Task objective: Word for word, restate the records that appear below.

Information given:
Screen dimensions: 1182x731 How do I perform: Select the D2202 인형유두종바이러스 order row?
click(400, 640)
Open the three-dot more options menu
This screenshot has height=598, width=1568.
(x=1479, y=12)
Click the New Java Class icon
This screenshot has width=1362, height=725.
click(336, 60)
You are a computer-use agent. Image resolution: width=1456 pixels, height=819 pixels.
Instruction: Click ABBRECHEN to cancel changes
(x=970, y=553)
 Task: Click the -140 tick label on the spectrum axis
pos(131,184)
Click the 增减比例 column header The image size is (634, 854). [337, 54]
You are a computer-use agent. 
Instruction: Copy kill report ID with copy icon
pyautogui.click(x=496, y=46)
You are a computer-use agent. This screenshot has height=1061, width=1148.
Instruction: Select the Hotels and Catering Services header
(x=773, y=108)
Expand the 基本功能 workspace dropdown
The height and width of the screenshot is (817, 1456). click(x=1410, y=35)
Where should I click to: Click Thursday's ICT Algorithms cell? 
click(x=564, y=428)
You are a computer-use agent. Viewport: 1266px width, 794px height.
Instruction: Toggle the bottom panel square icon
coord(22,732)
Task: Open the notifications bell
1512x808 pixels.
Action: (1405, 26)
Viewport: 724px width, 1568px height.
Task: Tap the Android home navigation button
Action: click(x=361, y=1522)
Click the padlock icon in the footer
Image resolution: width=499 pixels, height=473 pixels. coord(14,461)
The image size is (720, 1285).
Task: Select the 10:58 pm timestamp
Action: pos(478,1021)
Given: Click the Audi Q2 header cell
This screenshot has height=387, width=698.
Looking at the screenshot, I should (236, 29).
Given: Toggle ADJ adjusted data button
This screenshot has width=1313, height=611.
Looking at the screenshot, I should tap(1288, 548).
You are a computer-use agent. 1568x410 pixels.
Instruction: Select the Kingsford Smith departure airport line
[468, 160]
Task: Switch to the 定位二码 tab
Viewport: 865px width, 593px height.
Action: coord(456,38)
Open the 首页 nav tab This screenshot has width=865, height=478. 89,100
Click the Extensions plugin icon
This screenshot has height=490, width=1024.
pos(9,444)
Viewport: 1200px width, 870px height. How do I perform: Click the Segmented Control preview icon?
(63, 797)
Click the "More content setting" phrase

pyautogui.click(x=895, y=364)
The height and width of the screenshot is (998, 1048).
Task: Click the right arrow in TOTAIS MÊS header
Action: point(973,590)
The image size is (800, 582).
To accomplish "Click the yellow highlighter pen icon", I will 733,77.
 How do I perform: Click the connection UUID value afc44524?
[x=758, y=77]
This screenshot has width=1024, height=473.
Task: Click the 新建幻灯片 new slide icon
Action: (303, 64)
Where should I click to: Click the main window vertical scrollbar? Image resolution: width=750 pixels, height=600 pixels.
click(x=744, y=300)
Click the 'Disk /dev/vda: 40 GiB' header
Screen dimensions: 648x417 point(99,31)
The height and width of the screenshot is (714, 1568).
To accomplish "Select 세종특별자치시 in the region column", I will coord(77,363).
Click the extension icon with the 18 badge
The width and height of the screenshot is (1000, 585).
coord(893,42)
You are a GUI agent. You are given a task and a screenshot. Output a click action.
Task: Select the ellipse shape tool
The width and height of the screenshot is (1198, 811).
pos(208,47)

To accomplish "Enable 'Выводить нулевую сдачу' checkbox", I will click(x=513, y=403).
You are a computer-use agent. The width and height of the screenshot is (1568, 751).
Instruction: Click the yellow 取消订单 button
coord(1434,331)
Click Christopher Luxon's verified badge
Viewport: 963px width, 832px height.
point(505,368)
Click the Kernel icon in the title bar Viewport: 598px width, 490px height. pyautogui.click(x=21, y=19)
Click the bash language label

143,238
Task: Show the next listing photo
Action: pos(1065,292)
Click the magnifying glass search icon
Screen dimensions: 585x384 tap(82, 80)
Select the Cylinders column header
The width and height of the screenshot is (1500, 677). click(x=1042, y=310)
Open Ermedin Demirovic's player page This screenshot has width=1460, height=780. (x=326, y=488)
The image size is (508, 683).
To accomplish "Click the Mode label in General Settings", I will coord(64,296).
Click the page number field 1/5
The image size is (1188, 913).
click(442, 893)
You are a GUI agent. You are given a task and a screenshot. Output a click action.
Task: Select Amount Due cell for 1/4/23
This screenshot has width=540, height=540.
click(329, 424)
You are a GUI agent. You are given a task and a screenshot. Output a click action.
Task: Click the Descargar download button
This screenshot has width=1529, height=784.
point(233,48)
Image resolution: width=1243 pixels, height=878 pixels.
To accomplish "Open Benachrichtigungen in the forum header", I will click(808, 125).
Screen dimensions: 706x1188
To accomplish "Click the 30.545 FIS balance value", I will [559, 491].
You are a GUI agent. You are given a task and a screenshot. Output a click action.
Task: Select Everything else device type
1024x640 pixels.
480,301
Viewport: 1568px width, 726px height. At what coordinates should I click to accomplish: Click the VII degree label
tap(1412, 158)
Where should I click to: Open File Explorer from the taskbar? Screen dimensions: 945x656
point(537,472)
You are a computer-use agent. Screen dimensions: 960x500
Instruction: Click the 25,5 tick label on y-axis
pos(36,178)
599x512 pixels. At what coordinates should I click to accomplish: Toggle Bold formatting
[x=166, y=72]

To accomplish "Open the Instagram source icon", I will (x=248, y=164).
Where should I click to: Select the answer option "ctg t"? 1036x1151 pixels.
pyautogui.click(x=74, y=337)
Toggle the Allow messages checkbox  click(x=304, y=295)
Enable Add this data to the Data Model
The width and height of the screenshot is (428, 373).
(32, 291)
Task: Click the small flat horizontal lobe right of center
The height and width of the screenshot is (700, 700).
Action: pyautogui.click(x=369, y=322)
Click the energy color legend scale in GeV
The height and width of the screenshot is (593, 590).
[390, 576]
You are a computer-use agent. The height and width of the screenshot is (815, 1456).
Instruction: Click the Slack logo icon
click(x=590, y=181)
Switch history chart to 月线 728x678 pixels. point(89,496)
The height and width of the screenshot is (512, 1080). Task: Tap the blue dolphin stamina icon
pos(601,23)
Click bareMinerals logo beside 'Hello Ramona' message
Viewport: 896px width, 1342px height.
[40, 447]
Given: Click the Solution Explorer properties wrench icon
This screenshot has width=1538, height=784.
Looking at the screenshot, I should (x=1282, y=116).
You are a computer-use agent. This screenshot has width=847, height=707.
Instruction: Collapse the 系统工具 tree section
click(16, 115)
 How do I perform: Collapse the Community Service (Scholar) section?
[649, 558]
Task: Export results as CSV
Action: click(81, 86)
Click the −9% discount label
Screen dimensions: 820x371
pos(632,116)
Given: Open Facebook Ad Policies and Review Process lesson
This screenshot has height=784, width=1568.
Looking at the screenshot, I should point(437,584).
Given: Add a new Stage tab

Answer section:
Screen dimensions: 1182x731 How do I perform: Select the D2202 인형유두종바이러스 order row?
click(400, 640)
Open the three-dot more options menu
This screenshot has height=598, width=1568.
(x=1479, y=12)
Click the New Java Class icon
This screenshot has width=1362, height=725.
click(336, 60)
You are a computer-use agent. Image resolution: width=1456 pixels, height=819 pixels.
Instruction: Click ABBRECHEN to cancel changes
(x=970, y=553)
 Task: Click the -140 tick label on the spectrum axis
pos(131,184)
Click the 增减比例 column header The image size is (634, 854). [337, 54]
You are a computer-use agent. 
Instruction: Copy kill report ID with copy icon
pyautogui.click(x=496, y=46)
You are a computer-use agent. This screenshot has height=1061, width=1148.
Instruction: Select the Hotels and Catering Services header
(x=773, y=108)
Expand the 基本功能 workspace dropdown
The height and width of the screenshot is (817, 1456). click(x=1410, y=35)
Where should I click to: Click Thursday's ICT Algorithms cell? 
click(x=564, y=428)
You are a computer-use agent. Viewport: 1266px width, 794px height.
Instruction: Toggle the bottom panel square icon
coord(22,732)
Task: Open the notifications bell
1512x808 pixels.
Action: (1405, 26)
Viewport: 724px width, 1568px height.
Task: Tap the Android home navigation button
Action: click(x=361, y=1522)
Click the padlock icon in the footer
Image resolution: width=499 pixels, height=473 pixels. coord(14,461)
The image size is (720, 1285).
Task: Select the 10:58 pm timestamp
Action: pos(478,1021)
Given: Click the Audi Q2 header cell
This screenshot has height=387, width=698.
Looking at the screenshot, I should (236, 29).
Given: Toggle ADJ adjusted data button
This screenshot has width=1313, height=611.
Looking at the screenshot, I should tap(1288, 548).
You are a computer-use agent. 1568x410 pixels.
Instruction: Select the Kingsford Smith departure airport line
[468, 160]
Task: Switch to the 定位二码 tab
Viewport: 865px width, 593px height.
Action: coord(456,38)
Open the 首页 nav tab This screenshot has width=865, height=478. 89,100
Click the Extensions plugin icon
This screenshot has height=490, width=1024.
pos(9,444)
Viewport: 1200px width, 870px height. How do I perform: Click the Segmented Control preview icon?
(63, 797)
Click the "More content setting" phrase

pyautogui.click(x=895, y=364)
The height and width of the screenshot is (998, 1048).
Task: Click the right arrow in TOTAIS MÊS header
Action: point(973,590)
The image size is (800, 582).
To accomplish "Click the yellow highlighter pen icon", I will 733,77.
 How do I perform: Click the connection UUID value afc44524?
[x=758, y=77]
This screenshot has width=1024, height=473.
Task: Click the 新建幻灯片 new slide icon
Action: (303, 64)
Where should I click to: Click the main window vertical scrollbar? Image resolution: width=750 pixels, height=600 pixels.
click(x=744, y=300)
Click the 'Disk /dev/vda: 40 GiB' header
Screen dimensions: 648x417 point(99,31)
The height and width of the screenshot is (714, 1568).
To accomplish "Select 세종특별자치시 in the region column", I will coord(77,363).
Click the extension icon with the 18 badge
The width and height of the screenshot is (1000, 585).
coord(893,42)
You are a GUI agent. You are given a task and a screenshot. Output a click action.
Task: Select the ellipse shape tool
The width and height of the screenshot is (1198, 811).
pos(208,47)

To accomplish "Enable 'Выводить нулевую сдачу' checkbox", I will click(x=513, y=403).
You are a computer-use agent. The width and height of the screenshot is (1568, 751).
Instruction: Click the yellow 取消订单 button
coord(1434,331)
Click Christopher Luxon's verified badge
Viewport: 963px width, 832px height.
point(505,368)
Click the Kernel icon in the title bar Viewport: 598px width, 490px height. pyautogui.click(x=21, y=19)
Click the bash language label

143,238
Task: Show the next listing photo
Action: pos(1065,292)
Click the magnifying glass search icon
Screen dimensions: 585x384 tap(82, 80)
Select the Cylinders column header
The width and height of the screenshot is (1500, 677). click(x=1042, y=310)
Open Ermedin Demirovic's player page This screenshot has width=1460, height=780. (x=326, y=488)
The image size is (508, 683).
To accomplish "Click the Mode label in General Settings", I will coord(64,296).
Click the page number field 1/5
The image size is (1188, 913).
click(442, 893)
You are a GUI agent. You are given a task and a screenshot. Output a click action.
Task: Select Amount Due cell for 1/4/23
This screenshot has width=540, height=540.
click(329, 424)
You are a GUI agent. You are given a task and a screenshot. Output a click action.
Task: Click the Descargar download button
This screenshot has width=1529, height=784.
point(233,48)
Image resolution: width=1243 pixels, height=878 pixels.
To accomplish "Open Benachrichtigungen in the forum header", I will click(808, 125).
Screen dimensions: 706x1188
To accomplish "Click the 30.545 FIS balance value", I will [559, 491].
You are a GUI agent. You are given a task and a screenshot. Output a click action.
Task: Select Everything else device type
1024x640 pixels.
480,301
Viewport: 1568px width, 726px height. At what coordinates should I click to accomplish: Click the VII degree label
tap(1412, 158)
Where should I click to: Open File Explorer from the taskbar? Screen dimensions: 945x656
point(537,472)
You are a computer-use agent. Screen dimensions: 960x500
Instruction: Click the 25,5 tick label on y-axis
pos(36,178)
599x512 pixels. At what coordinates should I click to accomplish: Toggle Bold formatting
[x=166, y=72]

To accomplish "Open the Instagram source icon", I will (x=248, y=164).
Where should I click to: Select the answer option "ctg t"? 1036x1151 pixels.
pyautogui.click(x=74, y=337)
Toggle the Allow messages checkbox  click(x=304, y=295)
Enable Add this data to the Data Model
The width and height of the screenshot is (428, 373).
(32, 291)
Task: Click the small flat horizontal lobe right of center
The height and width of the screenshot is (700, 700).
Action: pyautogui.click(x=369, y=322)
Click the energy color legend scale in GeV
The height and width of the screenshot is (593, 590).
[390, 576]
You are a computer-use agent. The height and width of the screenshot is (815, 1456).
Instruction: Click the Slack logo icon
click(x=590, y=181)
Switch history chart to 月线 728x678 pixels. point(89,496)
The height and width of the screenshot is (512, 1080). Task: Tap the blue dolphin stamina icon
pos(601,23)
Click bareMinerals logo beside 'Hello Ramona' message
Viewport: 896px width, 1342px height.
[40, 447]
Given: Click the Solution Explorer properties wrench icon
This screenshot has width=1538, height=784.
Looking at the screenshot, I should (x=1282, y=116).
You are a computer-use agent. This screenshot has width=847, height=707.
Instruction: Collapse the 系统工具 tree section
click(16, 115)
 How do I perform: Collapse the Community Service (Scholar) section?
[649, 558]
Task: Export results as CSV
Action: click(81, 86)
Click the −9% discount label
Screen dimensions: 820x371
pos(632,116)
Given: Open Facebook Ad Policies and Review Process lesson
This screenshot has height=784, width=1568.
Looking at the screenshot, I should point(437,584).
Given: Add a new Stage tab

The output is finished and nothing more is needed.